(What you should do): From the line below that contains "Fanshop (656, 1828)" to the line that contains "www.jopiesgroenewereld.nl (678, 680)", repeat every line exactly, both ends included, and nothing else.

Records from a collection:
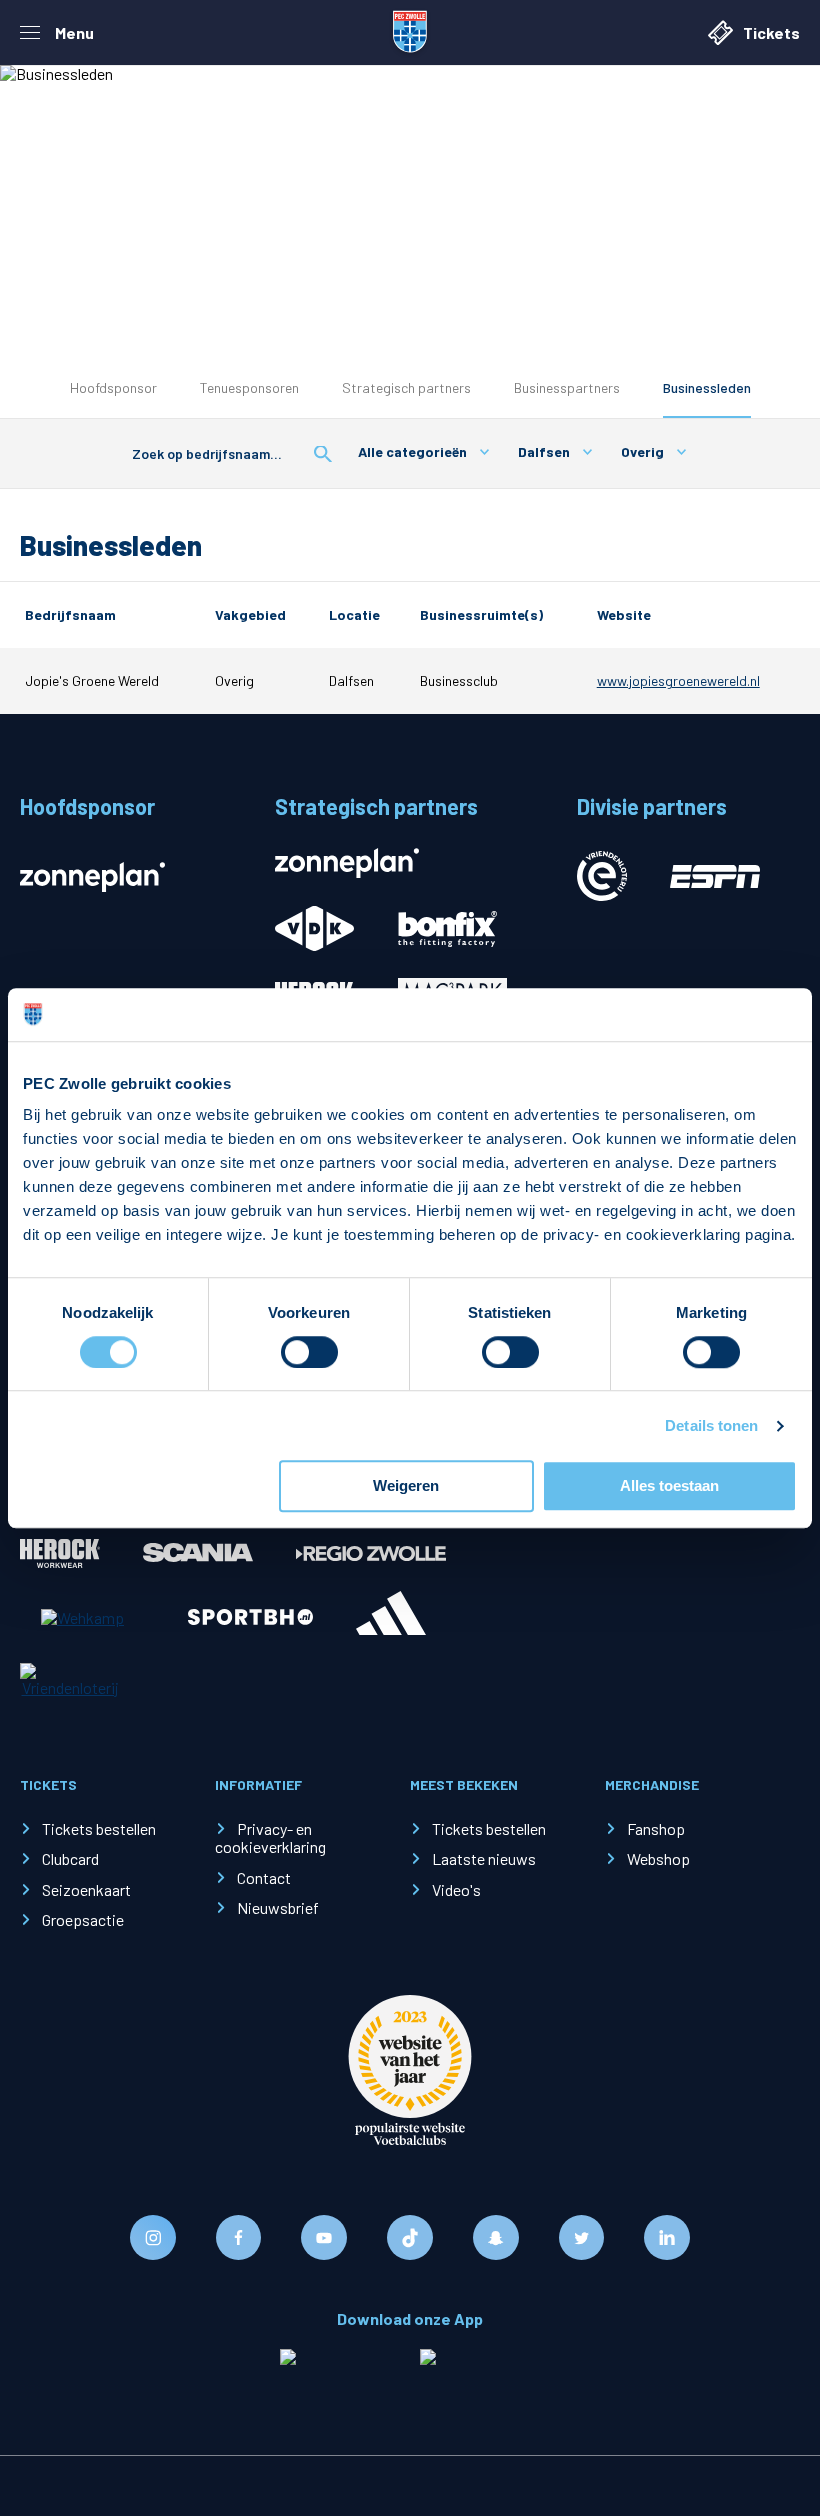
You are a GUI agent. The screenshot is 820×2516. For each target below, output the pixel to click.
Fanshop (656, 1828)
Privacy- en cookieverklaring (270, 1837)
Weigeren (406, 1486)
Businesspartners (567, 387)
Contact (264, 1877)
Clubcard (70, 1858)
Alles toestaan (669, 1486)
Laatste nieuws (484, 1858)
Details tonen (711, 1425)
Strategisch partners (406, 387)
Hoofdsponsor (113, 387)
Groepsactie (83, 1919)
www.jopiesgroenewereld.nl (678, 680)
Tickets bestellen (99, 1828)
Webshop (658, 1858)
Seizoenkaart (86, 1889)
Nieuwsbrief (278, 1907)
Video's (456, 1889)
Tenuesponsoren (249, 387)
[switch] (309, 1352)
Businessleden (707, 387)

(Reply to the exercise):
Fanshop (656, 1828)
Privacy- en cookieverklaring (270, 1837)
Weigeren (406, 1486)
Businesspartners (567, 387)
Contact (264, 1877)
Clubcard (70, 1858)
Alles toestaan (669, 1486)
Laatste nieuws (484, 1858)
Details tonen (711, 1425)
Strategisch partners (406, 387)
Hoofdsponsor (113, 387)
Groepsactie (83, 1919)
www.jopiesgroenewereld.nl (678, 680)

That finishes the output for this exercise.